§ **PROBLEM REQUIREMENTS**: Among the lines below, list those containing the string "with".
--------------------------------------------------
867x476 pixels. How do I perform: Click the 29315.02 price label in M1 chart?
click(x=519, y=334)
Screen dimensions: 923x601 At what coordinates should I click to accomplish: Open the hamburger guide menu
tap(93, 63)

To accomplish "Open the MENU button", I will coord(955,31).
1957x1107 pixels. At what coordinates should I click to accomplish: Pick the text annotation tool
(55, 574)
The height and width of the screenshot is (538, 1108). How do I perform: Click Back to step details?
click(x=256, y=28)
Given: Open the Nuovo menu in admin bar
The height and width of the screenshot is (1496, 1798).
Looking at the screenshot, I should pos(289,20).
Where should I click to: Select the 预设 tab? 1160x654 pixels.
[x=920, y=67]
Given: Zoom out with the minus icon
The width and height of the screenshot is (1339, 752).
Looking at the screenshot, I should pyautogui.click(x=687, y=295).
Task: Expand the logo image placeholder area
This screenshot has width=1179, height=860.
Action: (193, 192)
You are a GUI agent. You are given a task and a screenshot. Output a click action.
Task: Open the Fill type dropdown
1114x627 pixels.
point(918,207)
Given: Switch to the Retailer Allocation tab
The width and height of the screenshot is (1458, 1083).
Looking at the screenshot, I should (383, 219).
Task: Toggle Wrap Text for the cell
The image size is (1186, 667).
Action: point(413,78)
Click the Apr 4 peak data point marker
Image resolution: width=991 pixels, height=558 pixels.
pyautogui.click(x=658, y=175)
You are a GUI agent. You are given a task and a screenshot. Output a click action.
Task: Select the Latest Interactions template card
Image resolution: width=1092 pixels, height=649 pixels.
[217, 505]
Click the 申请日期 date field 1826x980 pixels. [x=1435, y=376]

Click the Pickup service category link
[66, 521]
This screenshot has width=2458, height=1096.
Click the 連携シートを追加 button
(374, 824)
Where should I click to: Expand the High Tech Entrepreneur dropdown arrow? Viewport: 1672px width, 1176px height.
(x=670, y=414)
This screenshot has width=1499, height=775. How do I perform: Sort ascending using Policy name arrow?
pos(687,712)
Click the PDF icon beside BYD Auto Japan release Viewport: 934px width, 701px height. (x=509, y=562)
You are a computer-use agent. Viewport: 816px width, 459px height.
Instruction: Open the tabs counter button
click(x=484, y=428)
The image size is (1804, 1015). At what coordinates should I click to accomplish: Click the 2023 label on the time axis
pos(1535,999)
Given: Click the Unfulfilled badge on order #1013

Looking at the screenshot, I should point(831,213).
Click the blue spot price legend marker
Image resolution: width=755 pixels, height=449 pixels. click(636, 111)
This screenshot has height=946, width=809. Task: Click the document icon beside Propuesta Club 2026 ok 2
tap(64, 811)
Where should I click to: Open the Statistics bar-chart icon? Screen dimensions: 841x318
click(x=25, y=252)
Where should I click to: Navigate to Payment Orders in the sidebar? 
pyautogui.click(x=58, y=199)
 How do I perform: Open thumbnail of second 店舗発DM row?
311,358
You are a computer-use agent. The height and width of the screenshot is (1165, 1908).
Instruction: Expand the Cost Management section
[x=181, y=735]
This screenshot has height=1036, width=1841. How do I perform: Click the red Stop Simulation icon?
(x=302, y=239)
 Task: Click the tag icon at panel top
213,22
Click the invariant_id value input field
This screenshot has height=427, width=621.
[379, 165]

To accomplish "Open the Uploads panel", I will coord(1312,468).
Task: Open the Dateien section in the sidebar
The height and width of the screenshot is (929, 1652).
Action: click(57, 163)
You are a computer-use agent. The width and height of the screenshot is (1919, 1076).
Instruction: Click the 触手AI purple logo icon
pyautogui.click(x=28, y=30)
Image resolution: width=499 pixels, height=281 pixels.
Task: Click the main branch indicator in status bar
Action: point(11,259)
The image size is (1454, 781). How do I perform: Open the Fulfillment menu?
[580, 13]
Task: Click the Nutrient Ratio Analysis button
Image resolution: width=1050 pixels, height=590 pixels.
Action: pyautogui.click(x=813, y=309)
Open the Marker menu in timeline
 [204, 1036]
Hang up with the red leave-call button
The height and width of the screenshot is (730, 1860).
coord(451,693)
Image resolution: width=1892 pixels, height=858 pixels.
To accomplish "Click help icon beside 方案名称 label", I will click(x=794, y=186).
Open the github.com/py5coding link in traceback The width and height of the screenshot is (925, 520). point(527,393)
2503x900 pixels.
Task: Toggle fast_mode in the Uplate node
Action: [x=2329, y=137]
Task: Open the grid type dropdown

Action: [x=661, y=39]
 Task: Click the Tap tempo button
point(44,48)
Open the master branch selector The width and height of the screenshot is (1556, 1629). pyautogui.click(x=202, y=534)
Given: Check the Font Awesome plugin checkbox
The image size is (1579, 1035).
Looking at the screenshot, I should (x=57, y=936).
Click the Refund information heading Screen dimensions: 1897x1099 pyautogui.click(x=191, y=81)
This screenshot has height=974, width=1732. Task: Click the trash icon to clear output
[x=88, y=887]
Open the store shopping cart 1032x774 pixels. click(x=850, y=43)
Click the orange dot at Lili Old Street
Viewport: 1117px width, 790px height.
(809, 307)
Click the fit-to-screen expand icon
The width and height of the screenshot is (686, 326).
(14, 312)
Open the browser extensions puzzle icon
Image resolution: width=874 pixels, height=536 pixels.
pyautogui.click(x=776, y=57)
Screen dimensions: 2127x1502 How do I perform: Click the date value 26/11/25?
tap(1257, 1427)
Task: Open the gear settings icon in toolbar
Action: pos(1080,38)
--------------------------------------------------
§ **SOLUTION TO THIS EXERCISE**:
Given: Zoom out with the minus icon
Hang up with the red leave-call button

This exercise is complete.